Step 1 — Understand the task requirements

Assess: task type, data needed, output consistency requirements, volume, cost tolerance, and availability of labelled examples.

Step 2 — Run the decision tree

Q1: Requires specific documents or proprietary knowledge? → RAG

Q2: Highly specific output format? → Few-shot

Q3: Multi-step reasoning? → Chain-of-thought

Q4: Simple, well-defined, within training knowledge? → Zero-shot

Step 3 — Deep-dive on each strategy

Zero-shot: Best for simple tasks. Failure signal: inconsistent quality → move to few-shot. Few-shot: 3–5 diverse examples as input/output pairs. Place examples BEFORE the task. Failure signal: model follows some examples but not others → add diversity or consider fine-tuning. Chain-of-thought: Add "Think through this step by step." Separate reasoning from output. Don't use for simple classification/extraction tasks (adds latency). Failure signal: correct reasoning but wrong conclusion → add checkpoints. RAG: Retrieve 3–5 chunks per query with similarity threshold. Define fallback for no relevant chunks. Failure signal: model ignores context → strengthen grounding instruction.

Step 4 — Compare strategies for the specific task

Run a comparison across: quality, consistency, setup time, ongoing cost, latency, knowledge freshness, hallucination risk.

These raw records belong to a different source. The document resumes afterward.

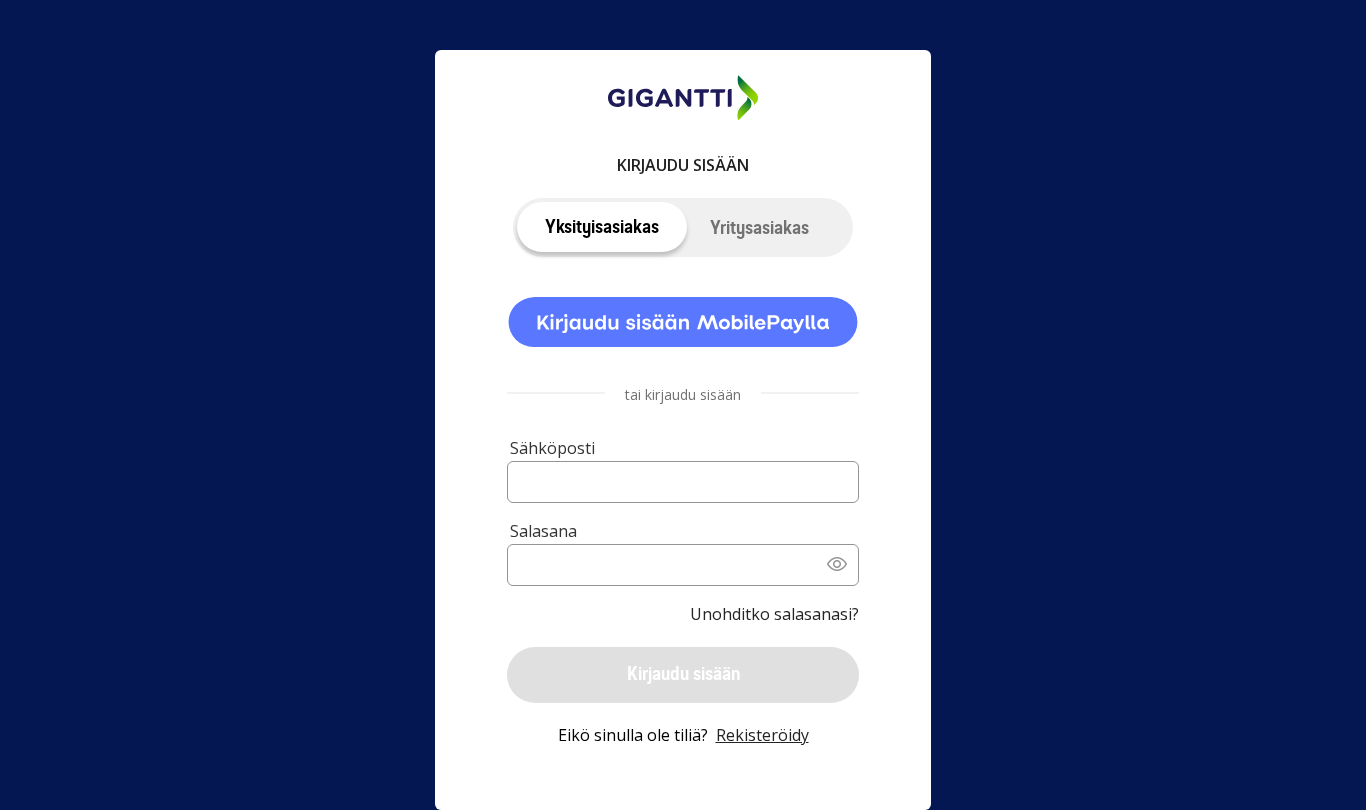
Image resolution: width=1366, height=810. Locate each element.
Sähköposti (552, 448)
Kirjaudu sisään (683, 673)
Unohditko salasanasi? (774, 614)
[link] (683, 325)
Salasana (543, 531)
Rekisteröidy (762, 735)
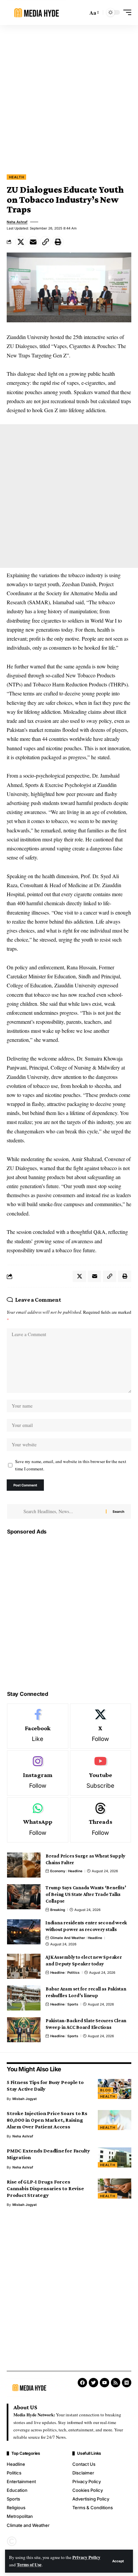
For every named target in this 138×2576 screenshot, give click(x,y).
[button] (118, 2561)
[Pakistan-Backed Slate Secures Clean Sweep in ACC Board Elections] (24, 2029)
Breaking (57, 1910)
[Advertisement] (69, 96)
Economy (57, 1871)
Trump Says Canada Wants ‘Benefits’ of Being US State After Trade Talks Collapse (86, 1894)
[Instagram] (37, 1772)
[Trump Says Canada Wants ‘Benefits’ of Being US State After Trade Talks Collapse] (24, 1896)
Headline (75, 1871)
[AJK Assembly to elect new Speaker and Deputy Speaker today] (24, 1966)
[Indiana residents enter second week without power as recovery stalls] (24, 1931)
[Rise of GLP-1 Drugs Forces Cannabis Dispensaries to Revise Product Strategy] (114, 2189)
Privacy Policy (86, 2557)
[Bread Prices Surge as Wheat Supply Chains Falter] (24, 1865)
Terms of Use (29, 2564)
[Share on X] (20, 242)
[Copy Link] (45, 242)
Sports (72, 2004)
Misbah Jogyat (24, 2099)
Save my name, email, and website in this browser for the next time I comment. (70, 1465)
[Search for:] (62, 1511)
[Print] (58, 242)
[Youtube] (100, 1772)
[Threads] (100, 1819)
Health (16, 177)
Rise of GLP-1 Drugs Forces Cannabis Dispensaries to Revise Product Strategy (45, 2188)
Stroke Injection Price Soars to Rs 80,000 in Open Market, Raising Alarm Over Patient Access (47, 2119)
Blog (105, 2090)
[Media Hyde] (36, 12)
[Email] (33, 242)
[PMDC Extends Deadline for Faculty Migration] (114, 2157)
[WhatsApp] (37, 1819)
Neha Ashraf (17, 222)
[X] (100, 1726)
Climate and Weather (67, 1938)
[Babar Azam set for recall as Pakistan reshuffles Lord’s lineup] (24, 1997)
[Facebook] (37, 1726)
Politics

Quality check before delivering

Decision tree was followed — not a generic recommendation

Comparison table is filled in for the specific task

Recommendation includes a starter prompt to test

"When to reconsider" criteria are specific

Fine-tuning is only recommended if 100+ labelled examples exist

Suggested next step: Build and test the starter prompt with 5–10 real inputs before briefing engineering. The strategy is a hypothesis until it's tested.